# Tarea asignada:
Convierte los ítems de abajo en una lista JSON de cadenas, por favor, con una cadena por cada línea y sin incluir las líneas en blanco.

(Entradas de texto y de ubicación de ítems)
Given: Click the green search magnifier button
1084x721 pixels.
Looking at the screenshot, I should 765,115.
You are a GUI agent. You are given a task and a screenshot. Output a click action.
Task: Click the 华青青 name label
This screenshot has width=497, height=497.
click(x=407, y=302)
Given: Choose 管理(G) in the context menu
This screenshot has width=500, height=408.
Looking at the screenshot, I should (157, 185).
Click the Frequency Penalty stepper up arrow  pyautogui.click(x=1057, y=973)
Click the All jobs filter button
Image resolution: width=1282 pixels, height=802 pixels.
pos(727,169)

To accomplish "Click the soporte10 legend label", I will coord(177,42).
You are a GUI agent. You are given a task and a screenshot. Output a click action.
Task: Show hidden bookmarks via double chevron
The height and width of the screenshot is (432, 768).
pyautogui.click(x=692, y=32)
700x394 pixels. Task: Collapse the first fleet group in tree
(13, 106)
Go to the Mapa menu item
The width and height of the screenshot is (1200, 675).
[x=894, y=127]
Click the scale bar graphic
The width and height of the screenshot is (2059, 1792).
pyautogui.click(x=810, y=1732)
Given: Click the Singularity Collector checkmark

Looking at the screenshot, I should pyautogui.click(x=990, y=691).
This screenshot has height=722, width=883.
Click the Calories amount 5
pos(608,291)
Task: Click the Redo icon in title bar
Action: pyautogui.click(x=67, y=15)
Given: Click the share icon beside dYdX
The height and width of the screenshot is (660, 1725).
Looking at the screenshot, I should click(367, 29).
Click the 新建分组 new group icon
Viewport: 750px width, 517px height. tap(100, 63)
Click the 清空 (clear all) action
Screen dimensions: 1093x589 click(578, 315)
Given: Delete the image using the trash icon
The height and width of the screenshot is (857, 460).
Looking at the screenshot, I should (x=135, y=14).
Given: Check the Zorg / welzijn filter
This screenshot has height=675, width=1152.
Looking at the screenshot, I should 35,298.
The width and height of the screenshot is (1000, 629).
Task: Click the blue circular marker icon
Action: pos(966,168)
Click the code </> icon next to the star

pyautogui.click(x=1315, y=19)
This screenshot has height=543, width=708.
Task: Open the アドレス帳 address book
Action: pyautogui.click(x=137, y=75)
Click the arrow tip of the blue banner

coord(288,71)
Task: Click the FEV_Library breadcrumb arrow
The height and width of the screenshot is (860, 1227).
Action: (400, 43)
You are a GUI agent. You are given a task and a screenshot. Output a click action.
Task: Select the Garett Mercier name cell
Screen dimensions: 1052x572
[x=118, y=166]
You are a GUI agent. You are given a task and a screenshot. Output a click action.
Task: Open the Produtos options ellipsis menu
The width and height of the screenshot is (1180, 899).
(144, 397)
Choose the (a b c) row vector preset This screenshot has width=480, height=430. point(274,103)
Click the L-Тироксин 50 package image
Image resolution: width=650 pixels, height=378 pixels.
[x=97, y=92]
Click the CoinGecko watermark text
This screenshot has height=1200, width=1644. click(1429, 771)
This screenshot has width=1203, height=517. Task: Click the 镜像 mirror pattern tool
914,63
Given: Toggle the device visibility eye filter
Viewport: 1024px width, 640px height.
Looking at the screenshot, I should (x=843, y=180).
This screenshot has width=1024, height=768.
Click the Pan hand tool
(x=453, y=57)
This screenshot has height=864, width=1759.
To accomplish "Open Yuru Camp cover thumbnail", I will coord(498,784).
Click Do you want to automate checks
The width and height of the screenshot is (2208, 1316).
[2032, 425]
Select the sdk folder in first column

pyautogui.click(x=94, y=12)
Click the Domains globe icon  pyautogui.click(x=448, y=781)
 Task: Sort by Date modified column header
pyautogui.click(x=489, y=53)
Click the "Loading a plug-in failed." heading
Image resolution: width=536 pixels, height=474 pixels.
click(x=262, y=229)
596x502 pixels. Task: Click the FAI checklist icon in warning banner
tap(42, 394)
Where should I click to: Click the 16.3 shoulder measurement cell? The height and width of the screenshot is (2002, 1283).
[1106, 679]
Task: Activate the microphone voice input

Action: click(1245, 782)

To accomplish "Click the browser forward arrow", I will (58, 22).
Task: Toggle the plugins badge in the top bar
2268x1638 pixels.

# Respuesta a la tarea:
[
  "Given: Click the green search magnifier button",
  "1084x721 pixels.",
  "Looking at the screenshot, I should 765,115.",
  "You are a GUI agent. You are given a task and a screenshot. Output a click action.",
  "Task: Click the 华青青 name label",
  "This screenshot has width=497, height=497.",
  "click(x=407, y=302)",
  "Given: Choose 管理(G) in the context menu",
  "This screenshot has width=500, height=408.",
  "Looking at the screenshot, I should (157, 185).",
  "Click the Frequency Penalty stepper up arrow  pyautogui.click(x=1057, y=973)",
  "Click the All jobs filter button",
  "Image resolution: width=1282 pixels, height=802 pixels.",
  "pos(727,169)",
  "To accomplish \"Click the soporte10 legend label\", I will coord(177,42).",
  "You are a GUI agent. You are given a task and a screenshot. Output a click action.",
  "Task: Show hidden bookmarks via double chevron",
  "The height and width of the screenshot is (432, 768).",
  "pyautogui.click(x=692, y=32)",
  "700x394 pixels. Task: Collapse the first fleet group in tree",
  "(13, 106)",
  "Go to the Mapa menu item",
  "The width and height of the screenshot is (1200, 675).",
  "[x=894, y=127]",
  "Click the scale bar graphic",
  "The width and height of the screenshot is (2059, 1792).",
  "pyautogui.click(x=810, y=1732)",
  "Given: Click the Singularity Collector checkmark",
  "Looking at the screenshot, I should pyautogui.click(x=990, y=691).",
  "This screenshot has height=722, width=883.",
  "Click the Calories amount 5",
  "pos(608,291)",
  "Task: Click the Redo icon in title bar",
  "Action: pyautogui.click(x=67, y=15)",
  "Given: Click the share icon beside dYdX",
  "The height and width of the screenshot is (660, 1725).",
  "Looking at the screenshot, I should click(367, 29).",
  "Click the 新建分组 new group icon",
  "Viewport: 750px width, 517px height. tap(100, 63)",
  "Click the 清空 (clear all) action",
  "Screen dimensions: 1093x589 click(578, 315)",
  "Given: Delete the image using the trash icon",
  "The height and width of the screenshot is (857, 460).",
  "Looking at the screenshot, I should (x=135, y=14).",
  "Given: Check the Zorg / welzijn filter",
  "This screenshot has height=675, width=1152.",
  "Looking at the screenshot, I should 35,298.",
  "The width and height of the screenshot is (1000, 629).",
  "Task: Click the blue circular marker icon",
  "Action: pos(966,168)",
  "Click the code </> icon next to the star",
  "pyautogui.click(x=1315, y=19)",
  "This screenshot has height=543, width=708.",
  "Task: Open the アドレス帳 address book",
  "Action: pyautogui.click(x=137, y=75)",
  "Click the arrow tip of the blue banner",
  "coord(288,71)",
  "Task: Click the FEV_Library breadcrumb arrow",
  "The height and width of the screenshot is (860, 1227).",
  "Action: (400, 43)",
  "You are a GUI agent. You are given a task and a screenshot. Output a click action.",
  "Task: Select the Garett Mercier name cell",
  "Screen dimensions: 1052x572",
  "[x=118, y=166]",
  "You are a GUI agent. You are given a task and a screenshot. Output a click action.",
  "Task: Open the Produtos options ellipsis menu",
  "The width and height of the screenshot is (1180, 899).",
  "(144, 397)",
  "Choose the (a b c) row vector preset This screenshot has width=480, height=430. point(274,103)",
  "Click the L-Тироксин 50 package image",
  "Image resolution: width=650 pixels, height=378 pixels.",
  "[x=97, y=92]",
  "Click the CoinGecko watermark text",
  "This screenshot has height=1200, width=1644. click(1429, 771)",
  "This screenshot has width=1203, height=517. Task: Click the 镜像 mirror pattern tool",
  "914,63",
  "Given: Toggle the device visibility eye filter",
  "Viewport: 1024px width, 640px height.",
  "Looking at the screenshot, I should (x=843, y=180).",
  "This screenshot has width=1024, height=768.",
  "Click the Pan hand tool",
  "(x=453, y=57)",
  "This screenshot has height=864, width=1759.",
  "To accomplish \"Open Yuru Camp cover thumbnail\", I will coord(498,784).",
  "Click Do you want to automate checks",
  "The width and height of the screenshot is (2208, 1316).",
  "[2032, 425]",
  "Select the sdk folder in first column",
  "pyautogui.click(x=94, y=12)",
  "Click the Domains globe icon  pyautogui.click(x=448, y=781)",
  " Task: Sort by Date modified column header",
  "pyautogui.click(x=489, y=53)",
  "Click the \"Loading a plug-in failed.\" heading",
  "Image resolution: width=536 pixels, height=474 pixels.",
  "click(x=262, y=229)",
  "596x502 pixels. Task: Click the FAI checklist icon in warning banner",
  "tap(42, 394)",
  "Where should I click to: Click the 16.3 shoulder measurement cell? The height and width of the screenshot is (2002, 1283).",
  "[1106, 679]",
  "Task: Activate the microphone voice input",
  "Action: click(1245, 782)",
  "To accomplish \"Click the browser forward arrow\", I will (58, 22).",
  "Task: Toggle the plugins badge in the top bar",
  "2268x1638 pixels."
]